- [TASK PROMPT] Once you find the line with "Click the empty technical contact phone field", output it and every line after it exactly, through the last line of the listing, but no pictures.
* * * * * * * * *
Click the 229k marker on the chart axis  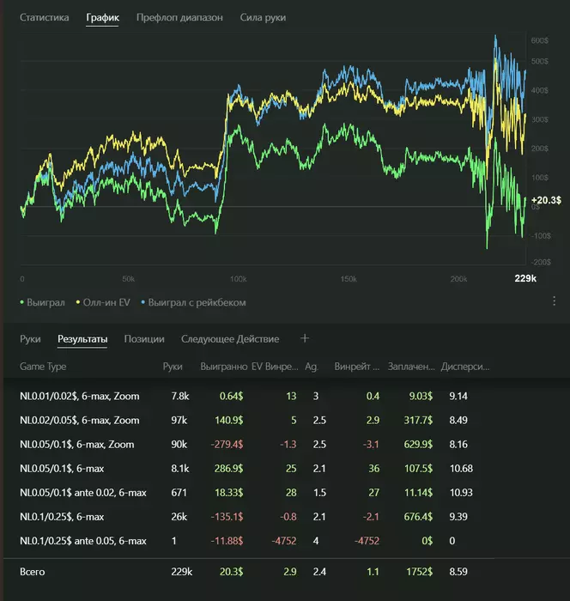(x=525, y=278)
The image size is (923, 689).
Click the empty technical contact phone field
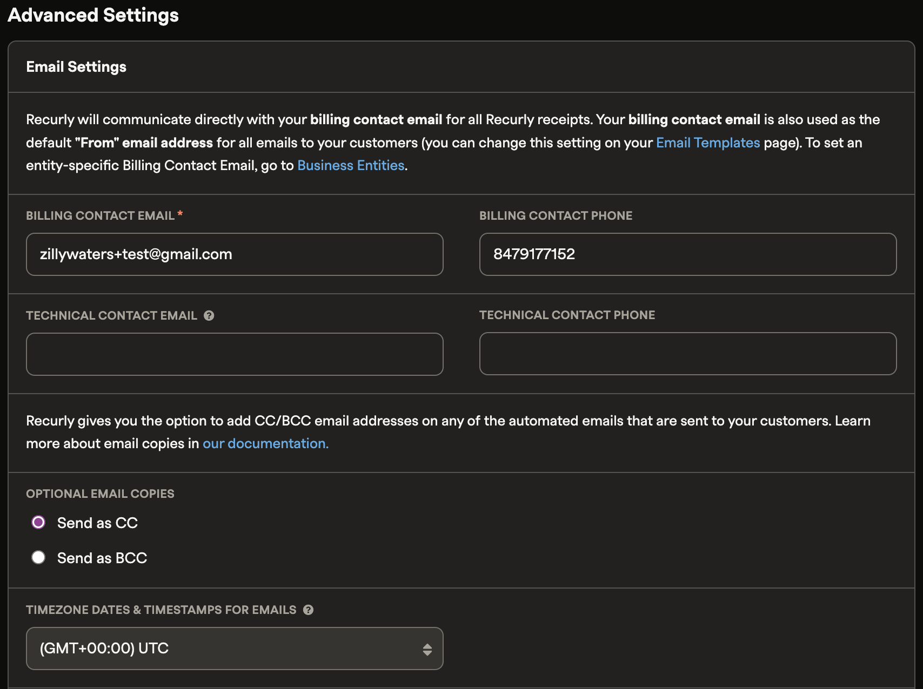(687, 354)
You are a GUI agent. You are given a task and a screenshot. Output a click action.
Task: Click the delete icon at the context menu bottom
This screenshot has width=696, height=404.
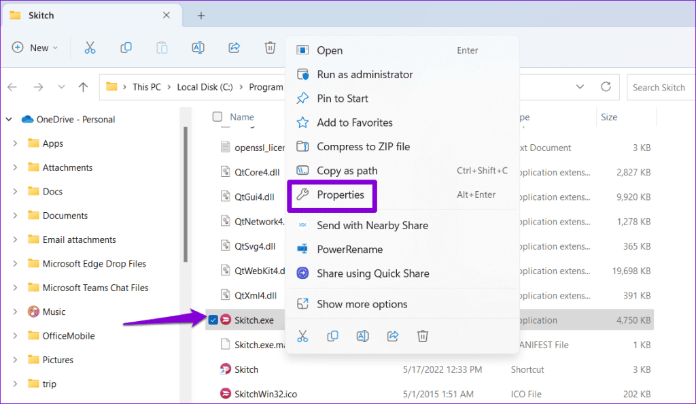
* * * * * * * * *
- [RESPONSE AREA]
Click the empty technical contact phone field
(687, 354)
You are a GUI agent. You are given a task and a screenshot. Output a click action.
Task: Click the delete icon at the context menu bottom
This screenshot has width=696, height=404.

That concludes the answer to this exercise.